--- TASK DATA ---

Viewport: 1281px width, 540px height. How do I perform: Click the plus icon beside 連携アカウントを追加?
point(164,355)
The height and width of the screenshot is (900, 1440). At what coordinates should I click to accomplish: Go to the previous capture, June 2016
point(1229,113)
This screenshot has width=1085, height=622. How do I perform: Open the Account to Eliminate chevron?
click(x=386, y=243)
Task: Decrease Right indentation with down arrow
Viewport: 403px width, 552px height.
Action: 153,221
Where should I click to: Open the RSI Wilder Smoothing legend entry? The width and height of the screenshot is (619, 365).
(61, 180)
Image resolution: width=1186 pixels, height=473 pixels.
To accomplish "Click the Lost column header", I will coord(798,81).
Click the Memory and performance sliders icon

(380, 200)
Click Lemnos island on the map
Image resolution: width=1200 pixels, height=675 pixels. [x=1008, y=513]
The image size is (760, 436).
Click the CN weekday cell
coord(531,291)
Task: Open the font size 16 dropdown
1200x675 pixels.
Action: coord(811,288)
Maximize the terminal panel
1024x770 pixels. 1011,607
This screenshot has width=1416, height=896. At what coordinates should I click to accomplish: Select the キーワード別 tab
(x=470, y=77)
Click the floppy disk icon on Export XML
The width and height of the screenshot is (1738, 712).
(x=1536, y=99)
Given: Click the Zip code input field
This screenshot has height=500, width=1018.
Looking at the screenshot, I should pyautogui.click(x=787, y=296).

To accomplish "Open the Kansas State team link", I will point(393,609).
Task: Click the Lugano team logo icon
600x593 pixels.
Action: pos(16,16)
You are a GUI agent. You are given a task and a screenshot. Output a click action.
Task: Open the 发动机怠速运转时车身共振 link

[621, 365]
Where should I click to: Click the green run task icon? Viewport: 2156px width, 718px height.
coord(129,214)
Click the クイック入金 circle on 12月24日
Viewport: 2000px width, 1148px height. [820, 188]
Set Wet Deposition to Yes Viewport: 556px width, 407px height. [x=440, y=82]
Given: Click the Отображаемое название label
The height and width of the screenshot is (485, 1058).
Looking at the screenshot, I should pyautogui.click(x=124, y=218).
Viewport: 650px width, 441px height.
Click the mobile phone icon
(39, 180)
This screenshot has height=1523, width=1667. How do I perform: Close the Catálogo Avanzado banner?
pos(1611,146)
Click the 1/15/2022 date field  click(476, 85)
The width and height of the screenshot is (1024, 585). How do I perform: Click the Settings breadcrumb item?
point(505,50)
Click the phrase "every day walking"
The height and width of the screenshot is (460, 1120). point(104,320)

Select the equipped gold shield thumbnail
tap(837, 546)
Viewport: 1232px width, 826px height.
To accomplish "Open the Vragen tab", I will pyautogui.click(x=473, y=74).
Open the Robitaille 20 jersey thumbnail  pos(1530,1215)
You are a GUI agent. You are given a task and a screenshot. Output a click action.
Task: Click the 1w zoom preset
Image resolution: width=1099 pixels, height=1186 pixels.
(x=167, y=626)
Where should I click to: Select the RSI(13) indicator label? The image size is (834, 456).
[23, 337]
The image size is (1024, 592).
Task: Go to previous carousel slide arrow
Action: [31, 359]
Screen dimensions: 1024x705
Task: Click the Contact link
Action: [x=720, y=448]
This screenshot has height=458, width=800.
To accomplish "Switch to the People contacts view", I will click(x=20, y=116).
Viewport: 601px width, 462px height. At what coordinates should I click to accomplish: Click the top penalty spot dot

---

*TASK REQUIREMENTS*:
Nothing but a number belongs in the answer: the number of lines above that contain "will".

*ANSWER TO THE PROBLEM*:
4